Vous pourriez vous poser la question de savoir pourquoi est-ce qu’on vous raconte l’histoire de notre équipe, qui est finalement notre histoire.

Mais en réalité, notre histoire c’est un peu toutes les histoires. On s’en est rendu compte en discutant avec des amis d’autres clubs de football amateur. Nos histoires se ressemblent toutes. Les similitudes sont tellement grandes qu’on s’est dit qu’on allait vous raconter la notre. On veut partager ça avec vous, échanger, voir les similitudes et les différences entre nos expériences.

Wesh qui est chaud pour monter une équipe de foot ?
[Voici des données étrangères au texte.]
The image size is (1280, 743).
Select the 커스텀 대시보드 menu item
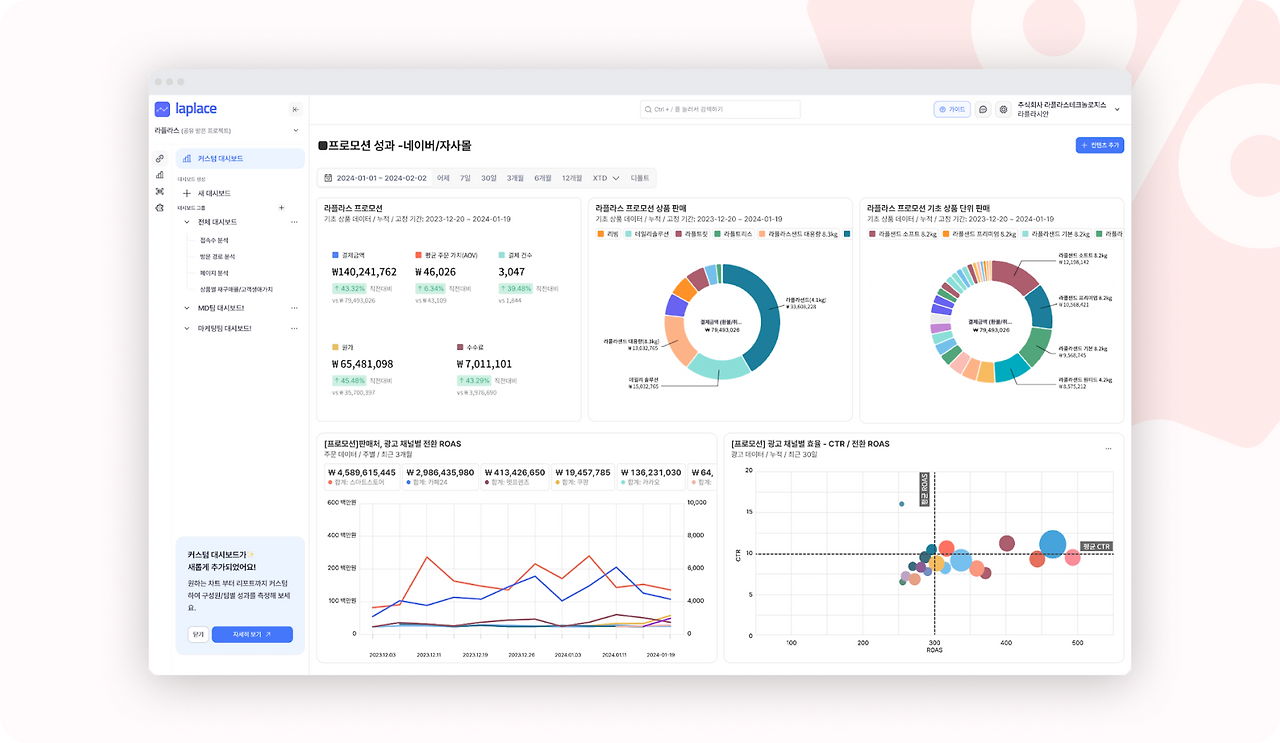(x=240, y=158)
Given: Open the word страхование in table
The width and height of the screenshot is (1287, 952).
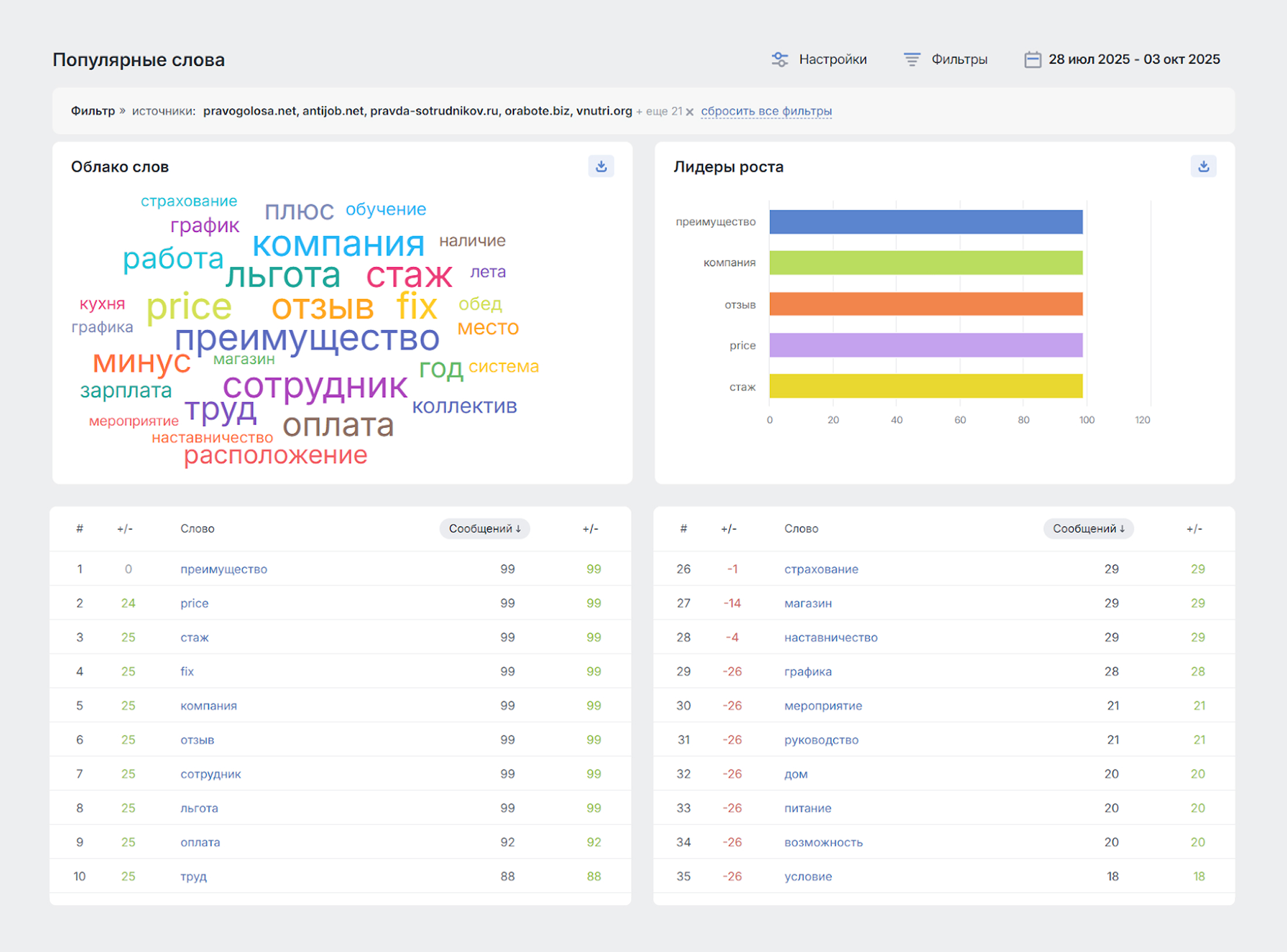Looking at the screenshot, I should (821, 569).
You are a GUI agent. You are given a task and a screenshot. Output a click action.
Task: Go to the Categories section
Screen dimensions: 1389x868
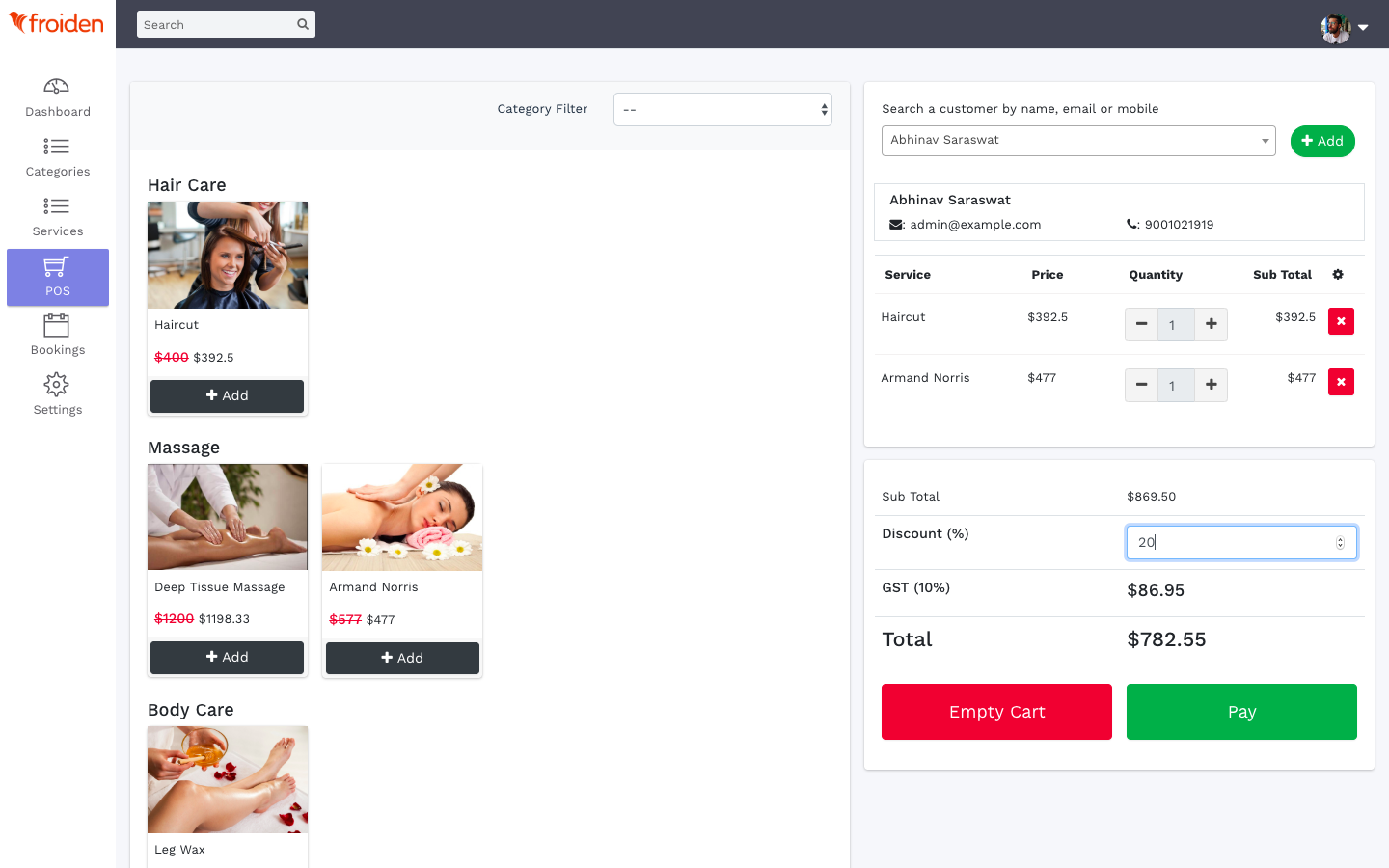(58, 157)
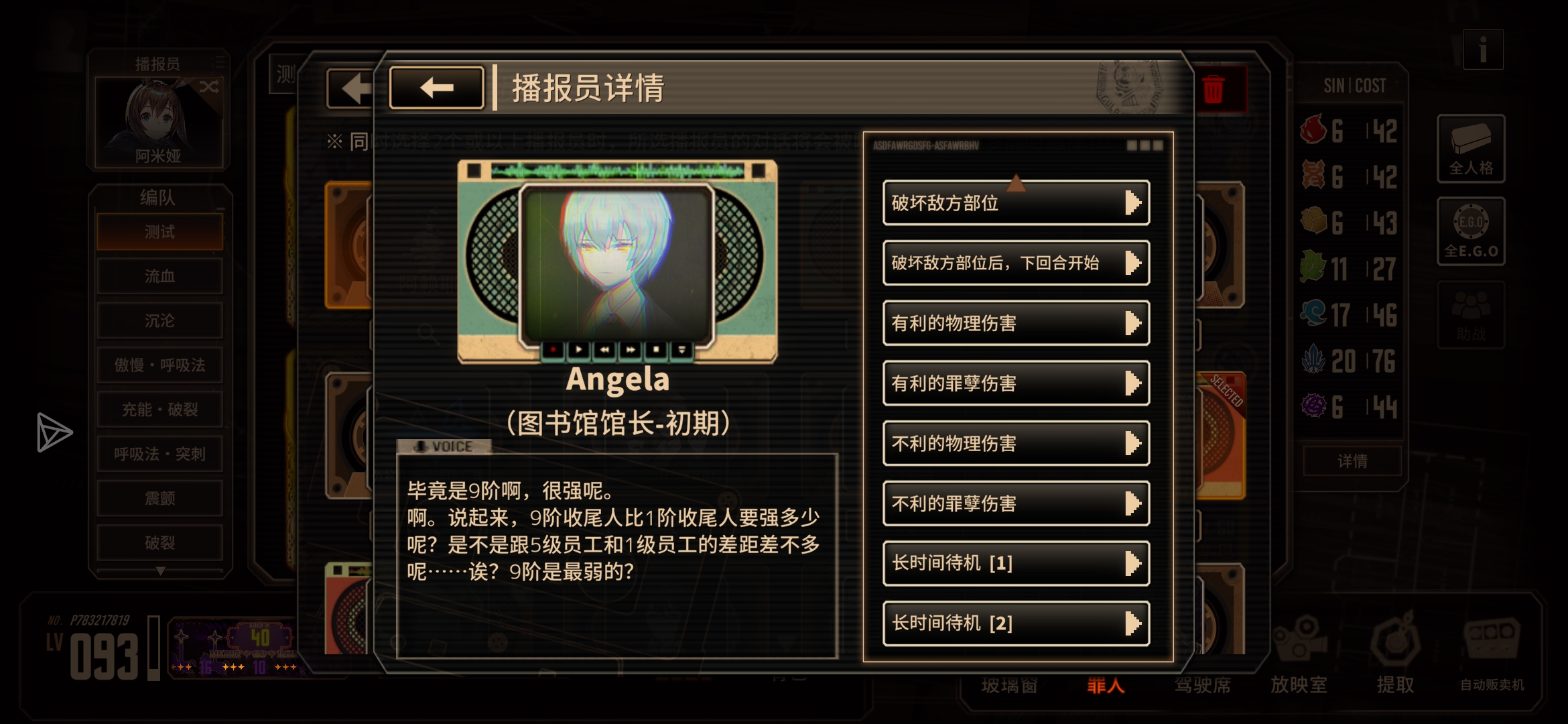Click the paper plane icon at left edge
The image size is (1568, 724).
point(54,432)
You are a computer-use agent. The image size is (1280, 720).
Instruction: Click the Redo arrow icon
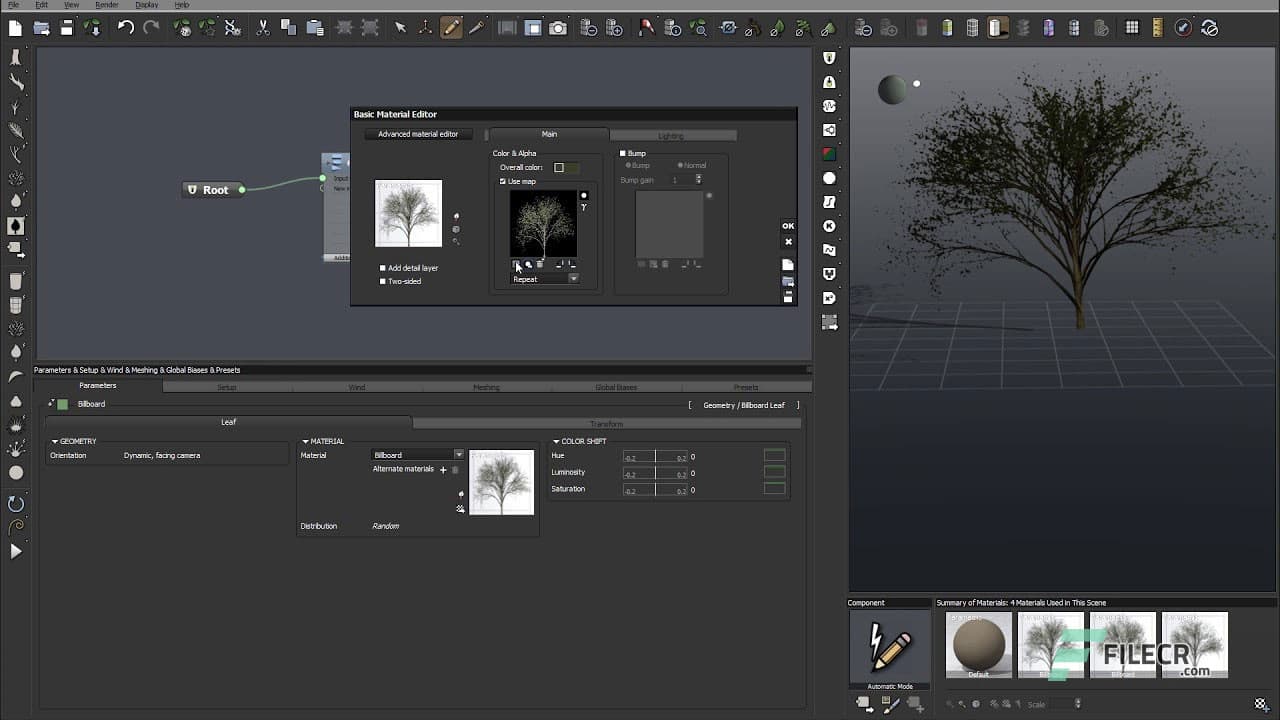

On est sûr que notre histoire peut aussi vous aider, vous qui avez monté un petit club avec vos copains, et qui allez forcément rencontrer les mêmes difficultés que nous lors de la création de notre club.

 

ICI C’EST… PARIS… BY KNIGHT !

Notre histoire a commencé en 2012 quand j’ai (@abde_glingue) publié un post Facebook en disant : « Wesh qui est chaud pour monter une équipe de foot ? »

Devant les réponses enthousiastes de tous les amis, le groupe s’est rapidement mis en place. On s’est organisé très vite, grâce à l’aide de quelques mecs motivés pour se renseigner sur les moyens de monter une équipe (paperasse, championnats, etc). On a monté une association, et intégré un championnat de football loisir amateur. Alrik et Arnaud étaient déjà la, et ont répondu présent à mon appel.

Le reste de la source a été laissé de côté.